##### Records for processing #####

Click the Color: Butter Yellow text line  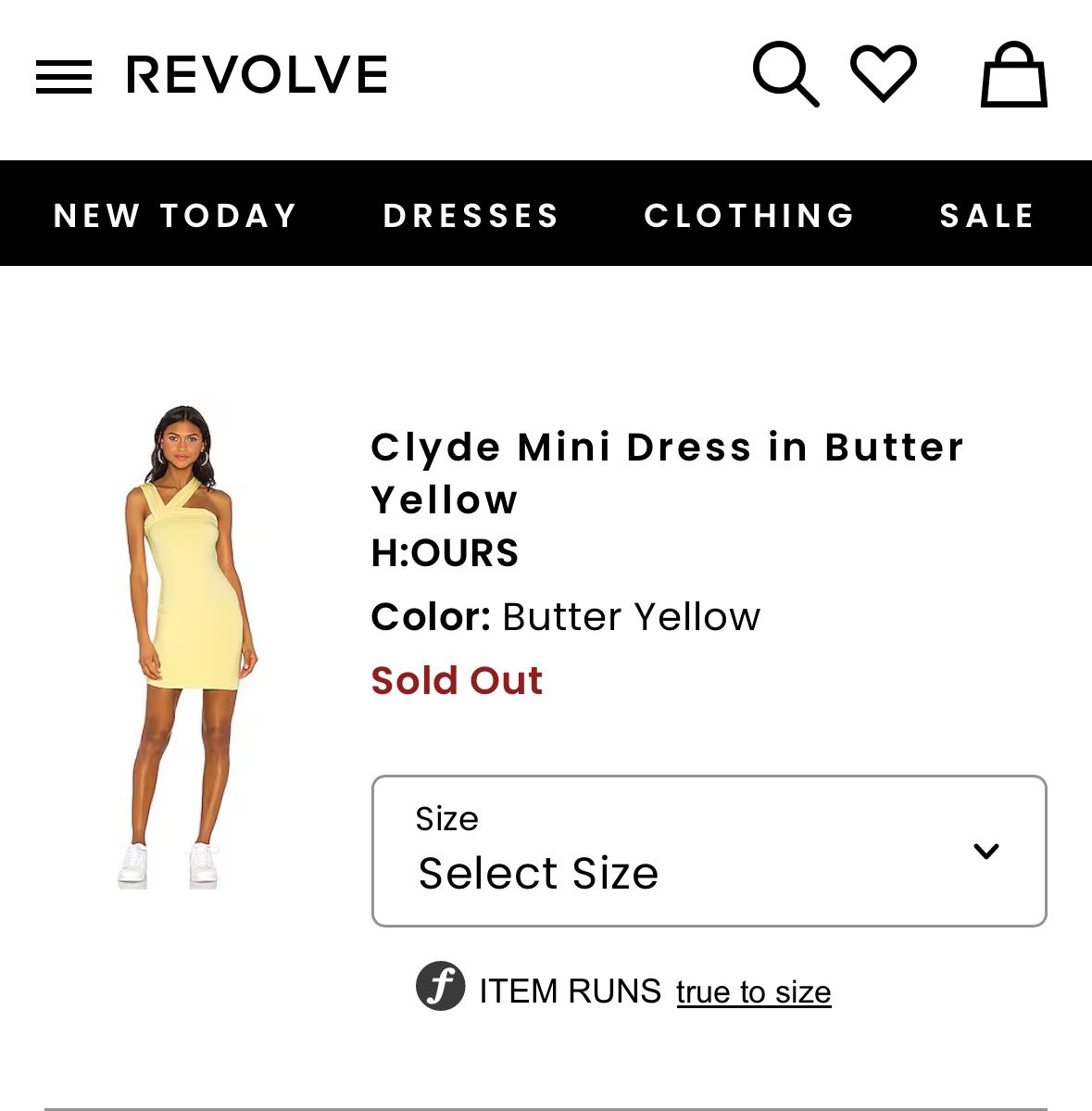[x=565, y=617]
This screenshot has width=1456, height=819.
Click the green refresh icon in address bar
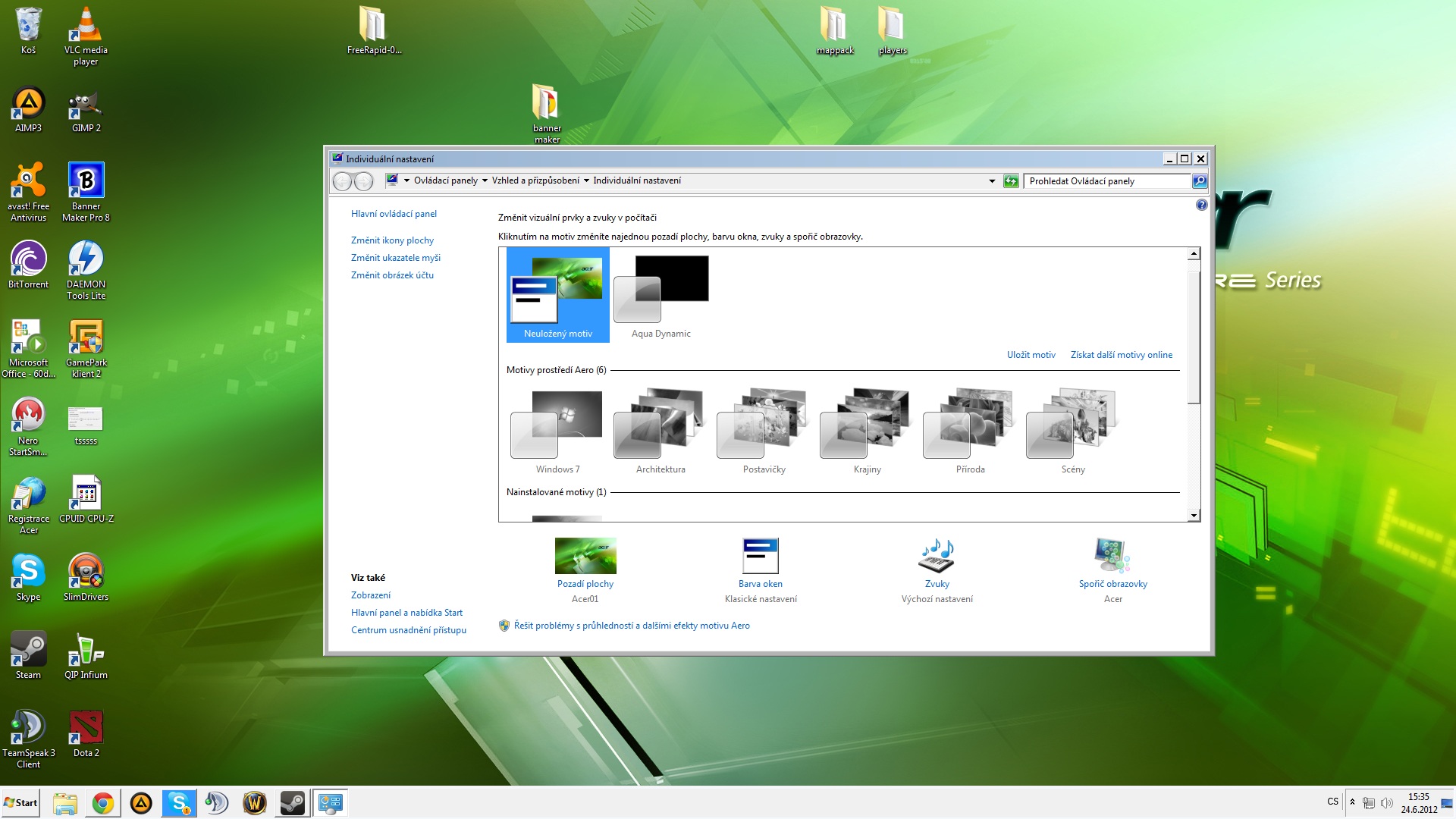pos(1011,181)
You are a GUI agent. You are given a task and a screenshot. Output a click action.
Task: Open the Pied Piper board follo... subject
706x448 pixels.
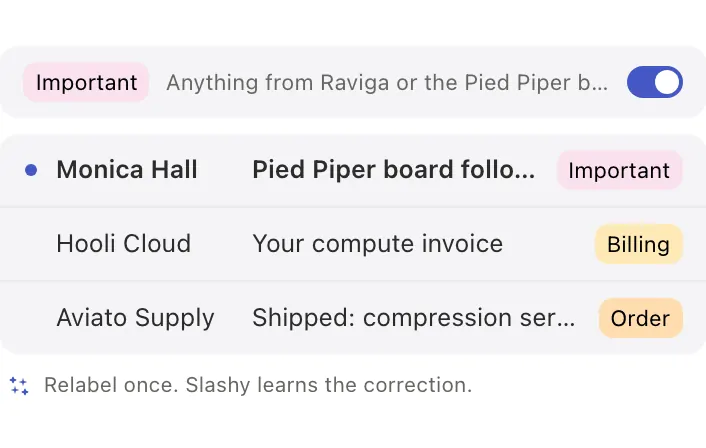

#####

Put the records into a Markdown table with the columns Row and Line, one row per line, skipping blank lines. Include only the part that opens with the line containing "You are a GUI" and runs through the end of the records, and leave the pictures out.

* _Response_
| Row | Line |
|---|---|
| 1 | You are a GUI agent. You are given a task and a screenshot. Output a click action. |
| 2 | Task: Open the Pied Piper board follo... subject |
| 3 | 706x448 pixels. |